Collagenous Gastritis

Hi, i just saw this post, and i also have collageneous gastritis. Was diagnosed about 3 years ago after a second bout of vomiting blood, the last ultimately resulting in blood transfusions after complications from an endoscopy. At least at this
point I'm fortunate in that i feel well most of the time. I've found that eating a very
"clean" unprocessed diet helps tremendously, alcohol seems to make it worse. I take proxtonix, often every day, but when I'm eating very well i often don't need meds. If you'd like to speak further please message me. I've never met anyone else with this diagnosis and I'm glad to hear there are doctors known to work with this diagnosis since my GI hasn't seen it before. Thanks for posting.

I was diagnosed with collagenous gastritis 3-4 years ago and continue to fly to Boston from the Southeast US at least once a year. Working with my doctor, I have found a treatment that works well and he thinks through every treatment. Definitely worth a visit to see the specialist. Before seeing him, I had a hemoglobin that got down to 4 once and had more frequent episodes. I will say, my disease seems to present differently than most (massive and unpredictable upper GI bleeds so my treatment is likely much different than others).

Did they say dieulefoy lesions??
Do you also have Ehlers Danlos?

Hi. My daughter is having the same issues but they never seem to find where the bleed is coming from. Were your doctors ever able to find where the bleed was coming from and how to stop it from happening ?

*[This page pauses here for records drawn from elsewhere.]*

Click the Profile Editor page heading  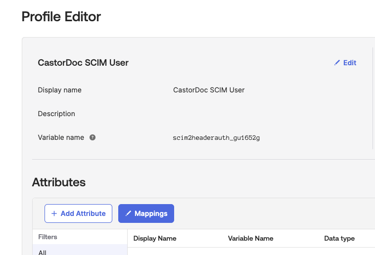pos(61,17)
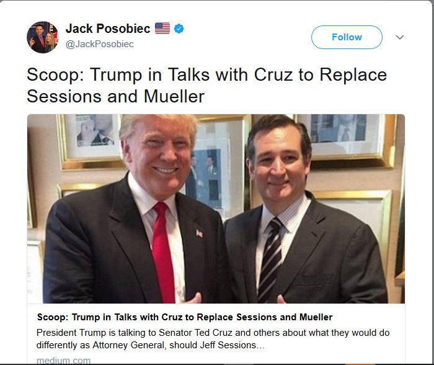Click the blue verified badge

click(x=179, y=29)
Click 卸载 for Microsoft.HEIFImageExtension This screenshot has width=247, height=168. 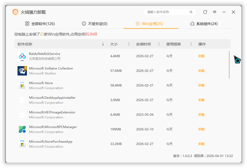point(201,115)
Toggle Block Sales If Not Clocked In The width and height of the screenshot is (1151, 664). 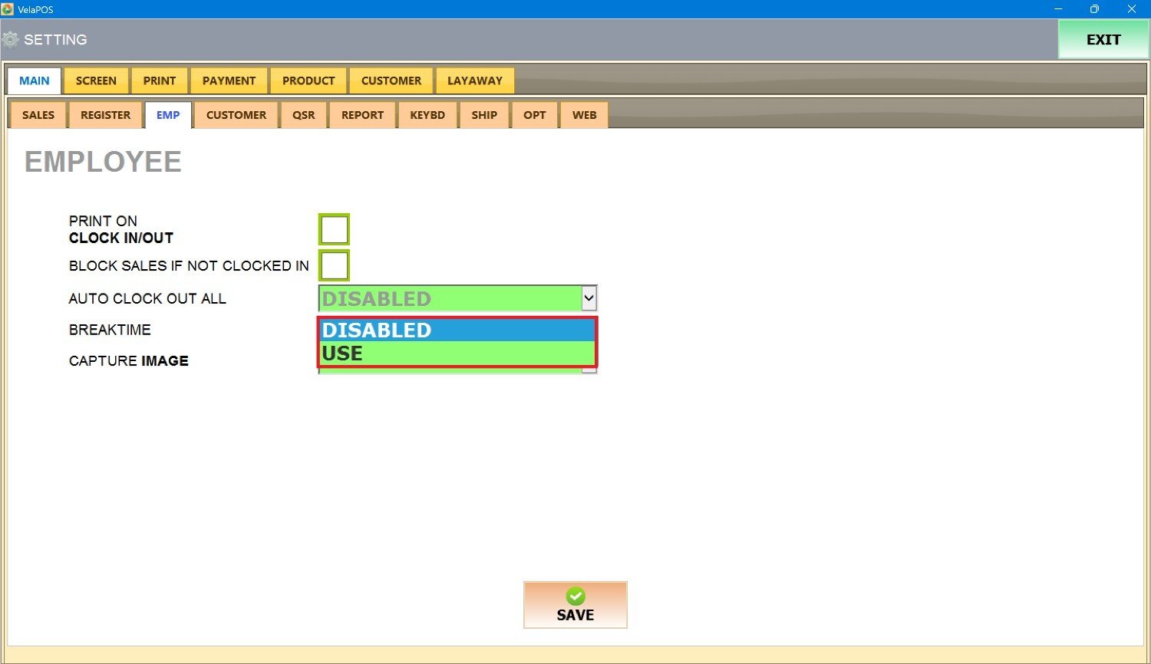point(334,265)
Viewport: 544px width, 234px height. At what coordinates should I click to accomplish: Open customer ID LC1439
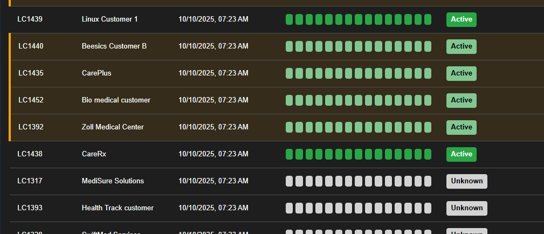(x=30, y=19)
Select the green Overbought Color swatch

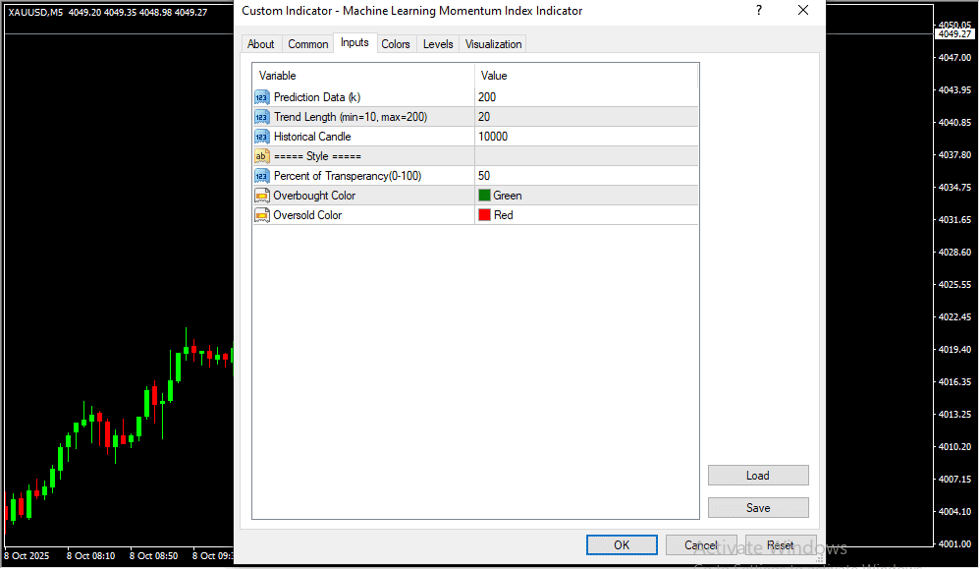[484, 196]
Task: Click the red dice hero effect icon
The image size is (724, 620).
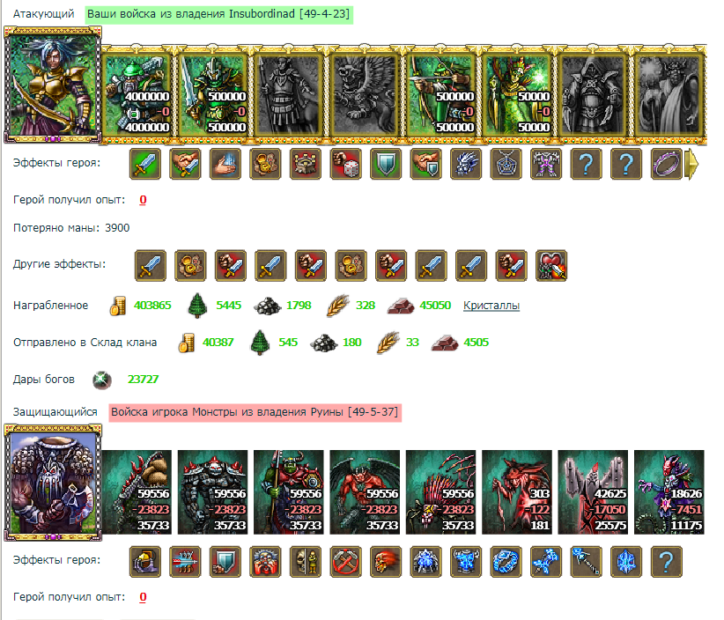Action: [346, 164]
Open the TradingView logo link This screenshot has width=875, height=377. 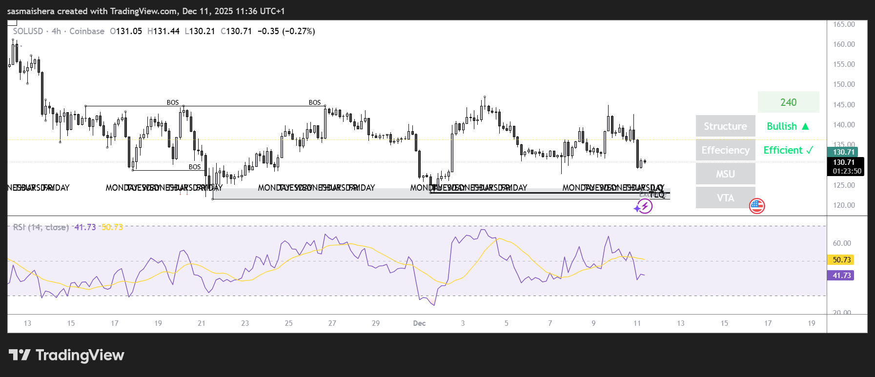66,355
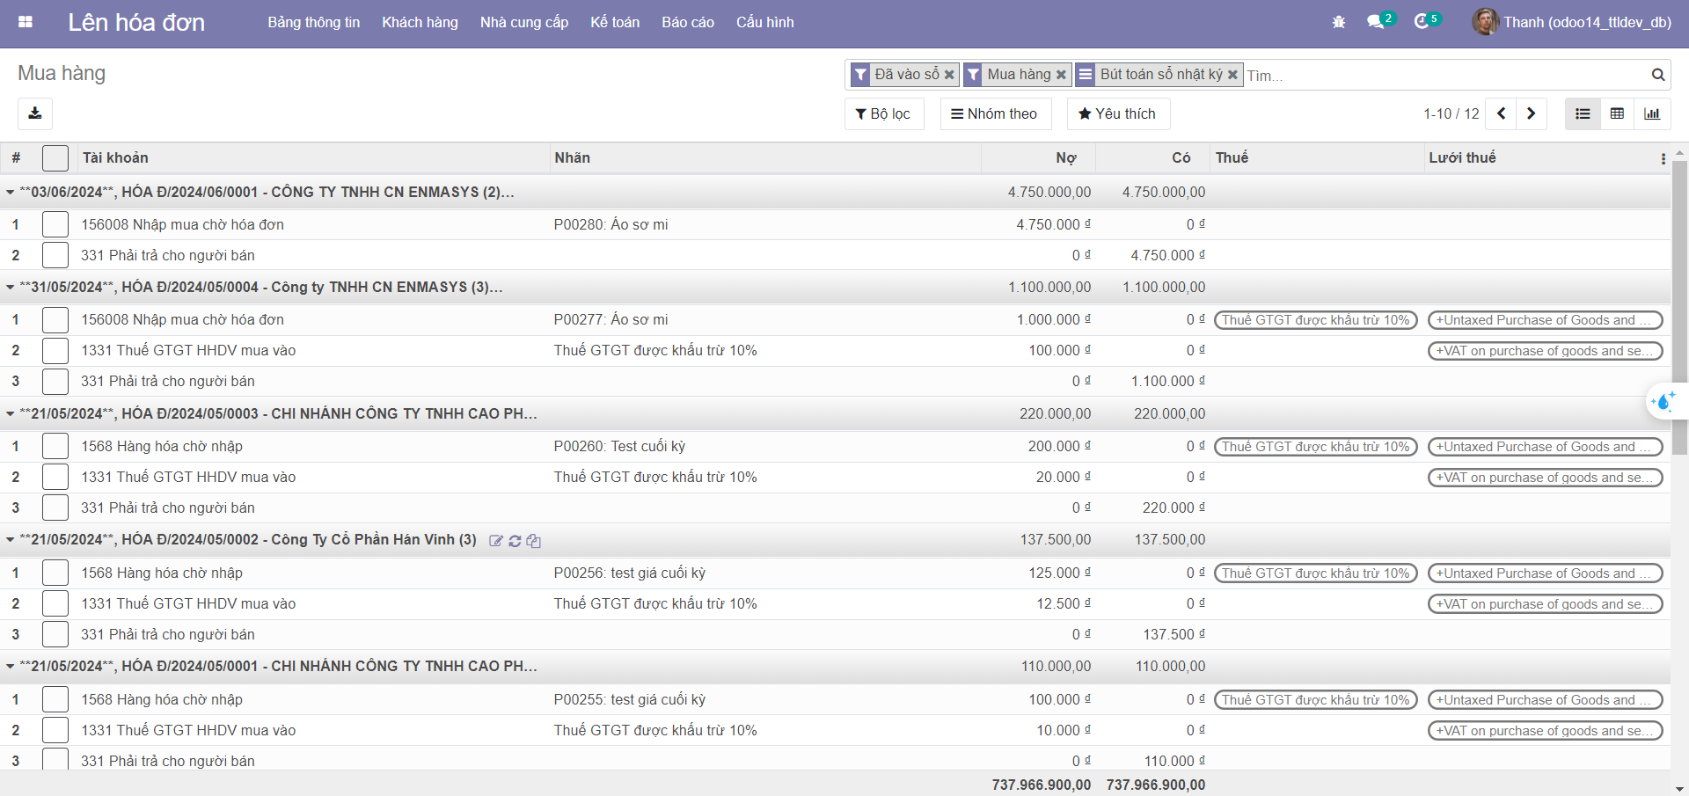Open the activities clock icon
Screen dimensions: 1689x796
coord(1422,22)
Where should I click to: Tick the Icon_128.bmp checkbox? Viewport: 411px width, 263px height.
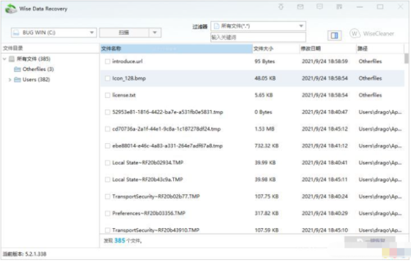107,79
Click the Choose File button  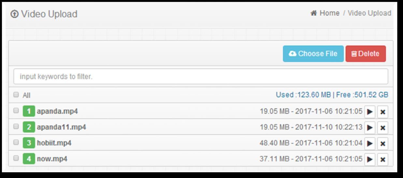pyautogui.click(x=313, y=53)
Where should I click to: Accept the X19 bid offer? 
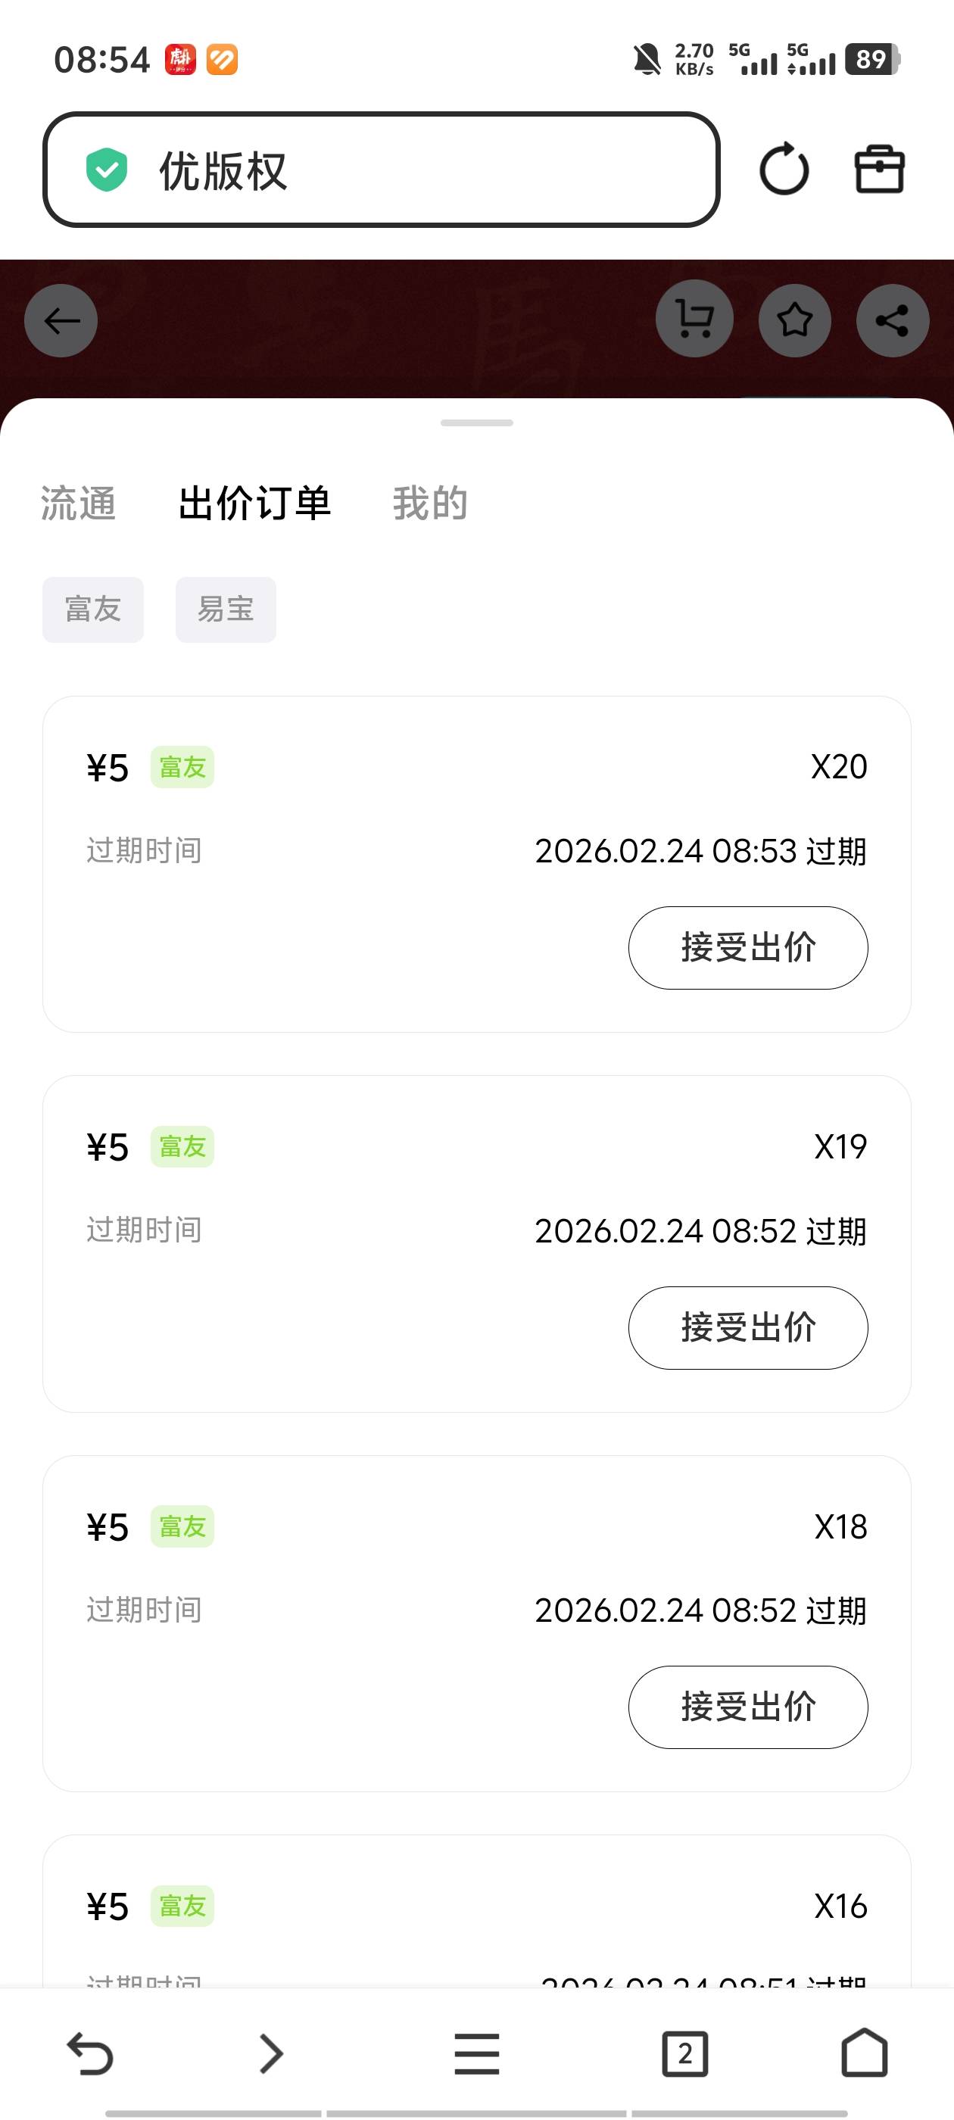click(x=747, y=1327)
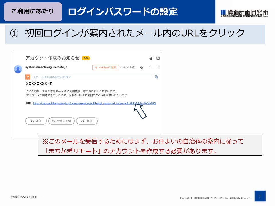Click the copy icon next to HubSpot bar
Viewport: 275px width, 206px height.
tap(156, 77)
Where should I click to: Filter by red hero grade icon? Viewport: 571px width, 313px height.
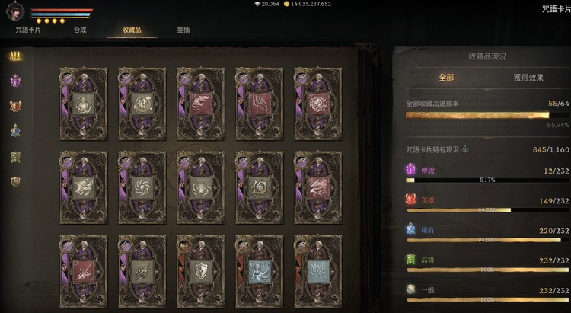[x=15, y=106]
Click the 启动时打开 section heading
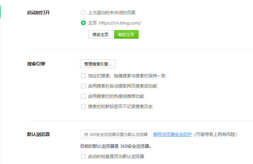253x164 pixels. (38, 13)

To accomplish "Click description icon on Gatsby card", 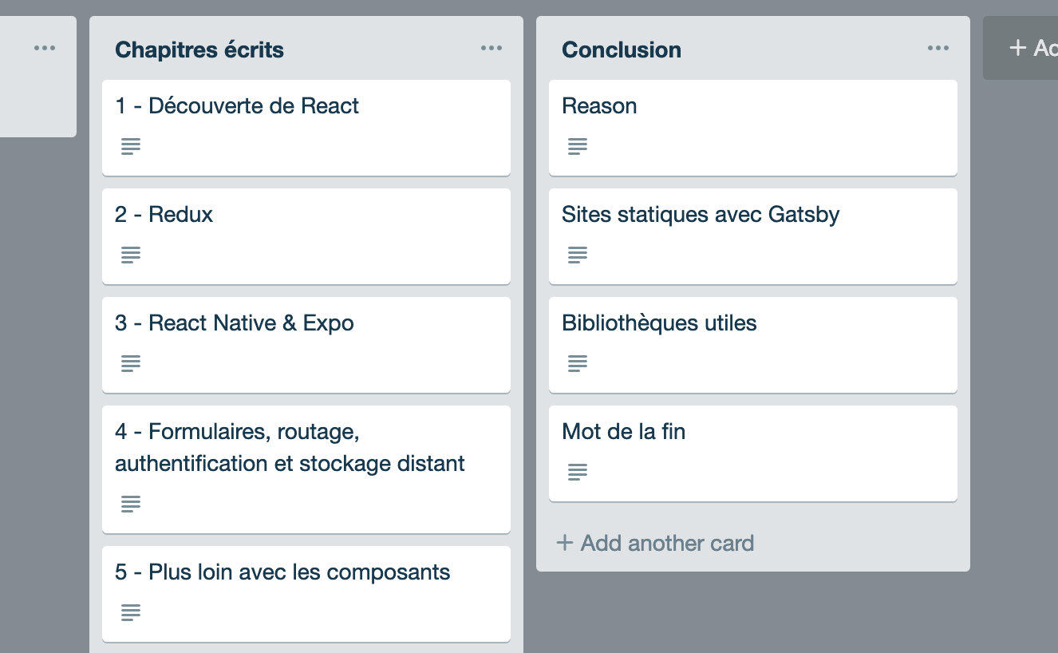I will (x=578, y=255).
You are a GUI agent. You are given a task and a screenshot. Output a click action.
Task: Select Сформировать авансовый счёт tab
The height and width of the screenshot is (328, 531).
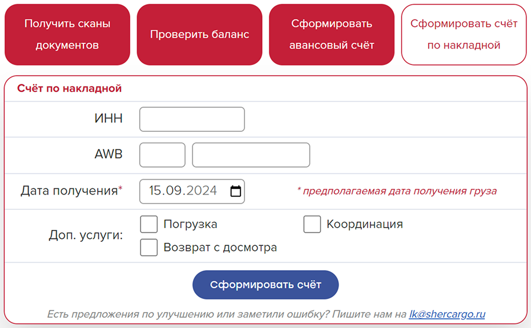pos(332,34)
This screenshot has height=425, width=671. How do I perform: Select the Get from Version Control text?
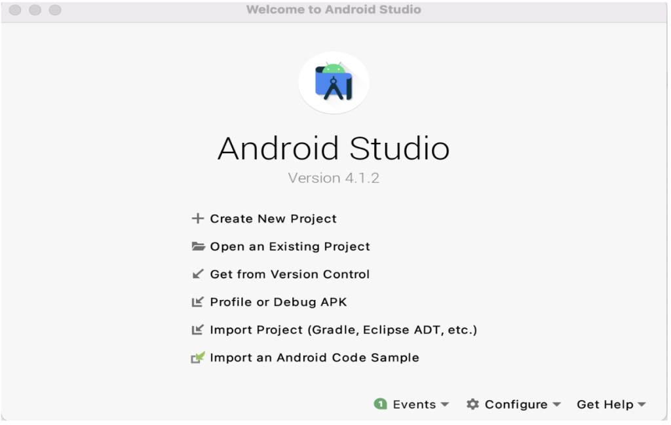click(290, 274)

Hi everyone. I just found out this group exists. I was diagnosed with collagenous gastritis about 6ish years ago. It's drastically changed my life. I used to be a marathon runner-- the only thing I marathon now are episodes of real housewives. In my case I can't eat solid food without vomiting and a lot of liquids as well, which leaves me with very little energy and dehydrated a lot. I'm treated at Mayo and they are trying Entyvio infusions on me which are traditionally used for UC. But anyway, I'm wondering if anyone has had any other successful treatments? I've been on 3 different types of steroids and none have worked. Thanks, I hope everyone is having a great week!

Hi everyone. I just found out this group exists. I was diagnosed with collagenous gastritis about 6ish years ago. It's drastically changed my life. I used to be a marathon runner-- the only thing I marathon now are episodes of real housewives. In my case I can't eat solid food without vomiting and a lot of liquids as well, which leaves me with very little energy and dehydrated a lot. I'm treated at Mayo and they are trying Entyvio infusions on me which are traditionally used for UC. But anyway, I'm wondering if anyone has had any other successful treatments? I've been on 3 different types of steroids and none have worked. Thanks, I hope everyone is having a great week!

Hi, I just stumbled across this group in my search. My daughter has collagenous gastritis. Her doctor mentioned trying Entyvio. Did you start on infusions yet?

I’ve had 2. Not working yet. Still vomiting all solid food and almost liquids and losing weight. They denied me an NG tube at Mayo because I wasn’t “malnourished enough.” I drink one daily harvest shake a day over a 12 hour time frame and then broth at night. That’s currently all my stomach can tolerate. But the infusions don’t work for at least 3 months. Fingers crossed.